If you’re reading this, I understand.
I was diagnosed with anxiety and depression my junior year of high school in 2014. I began seeing my therapist again, and after awhile we decided it was time to go on medicine. I am still on the same medication that I started on, but since I have increased the dosage. It’s getting better, but there’s still a lot of room for improvement.
(I don’t like to use the word depression, so I call it being in a “funk.”) When I get into a funk, I’m exhausted and everything is bad. I’m exhausted because my brain doesn’t stop thinking (ever!) during these times.
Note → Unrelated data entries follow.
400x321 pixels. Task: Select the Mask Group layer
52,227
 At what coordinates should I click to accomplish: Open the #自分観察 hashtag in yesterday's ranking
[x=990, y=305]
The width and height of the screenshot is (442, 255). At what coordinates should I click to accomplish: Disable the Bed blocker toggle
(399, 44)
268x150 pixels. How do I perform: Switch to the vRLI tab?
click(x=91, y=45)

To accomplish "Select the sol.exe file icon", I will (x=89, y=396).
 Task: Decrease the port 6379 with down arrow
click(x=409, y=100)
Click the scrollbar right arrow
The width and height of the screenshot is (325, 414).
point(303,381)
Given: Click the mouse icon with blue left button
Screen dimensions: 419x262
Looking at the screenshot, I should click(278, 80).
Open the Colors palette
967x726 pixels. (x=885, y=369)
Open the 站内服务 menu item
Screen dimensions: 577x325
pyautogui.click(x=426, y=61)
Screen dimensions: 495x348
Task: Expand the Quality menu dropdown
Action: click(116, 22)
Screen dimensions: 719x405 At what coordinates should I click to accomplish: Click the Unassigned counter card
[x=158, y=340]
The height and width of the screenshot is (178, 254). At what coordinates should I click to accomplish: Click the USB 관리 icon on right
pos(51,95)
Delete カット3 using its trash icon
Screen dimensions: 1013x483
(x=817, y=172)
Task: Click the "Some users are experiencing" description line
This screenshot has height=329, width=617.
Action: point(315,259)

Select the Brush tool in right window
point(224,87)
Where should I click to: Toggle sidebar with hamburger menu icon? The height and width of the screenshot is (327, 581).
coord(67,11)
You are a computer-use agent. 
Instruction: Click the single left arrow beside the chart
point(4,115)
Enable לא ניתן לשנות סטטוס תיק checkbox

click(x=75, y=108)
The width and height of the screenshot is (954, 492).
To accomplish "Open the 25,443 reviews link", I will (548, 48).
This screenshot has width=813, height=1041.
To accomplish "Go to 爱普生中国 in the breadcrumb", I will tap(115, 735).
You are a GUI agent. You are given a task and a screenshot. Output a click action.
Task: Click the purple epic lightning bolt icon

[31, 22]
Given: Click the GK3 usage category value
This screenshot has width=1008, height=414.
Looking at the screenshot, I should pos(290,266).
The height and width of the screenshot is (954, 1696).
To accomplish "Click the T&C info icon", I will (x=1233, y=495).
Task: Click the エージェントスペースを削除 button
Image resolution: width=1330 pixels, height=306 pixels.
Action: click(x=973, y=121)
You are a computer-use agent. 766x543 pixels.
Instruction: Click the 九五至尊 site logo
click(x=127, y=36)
When I’m okay, I know how to calm my brain down so that I can actually think and sleep and be me, but sometimes it’s impossible for me to do that.
I’ve always been open about my anxiety and depression because as soon as I was diagnosed I realized that it was just like any other illness that needed to be treated. I know that it’s a chemical imbalance in my brain (I have a lack of serotonin), and what helps fix that imbalance is my medicine. My psychologist, medicine, friends, and family are what helps me during the bad and the good times.
It’s okay to ask for help and lean on others. Please, if you are ever considering suicide or hurting yourself or if you ever feel you are alone, you are not. I am here for you, and I truly understand how you are feeling. Reach out to those who love you or to anyone on this website because we are here.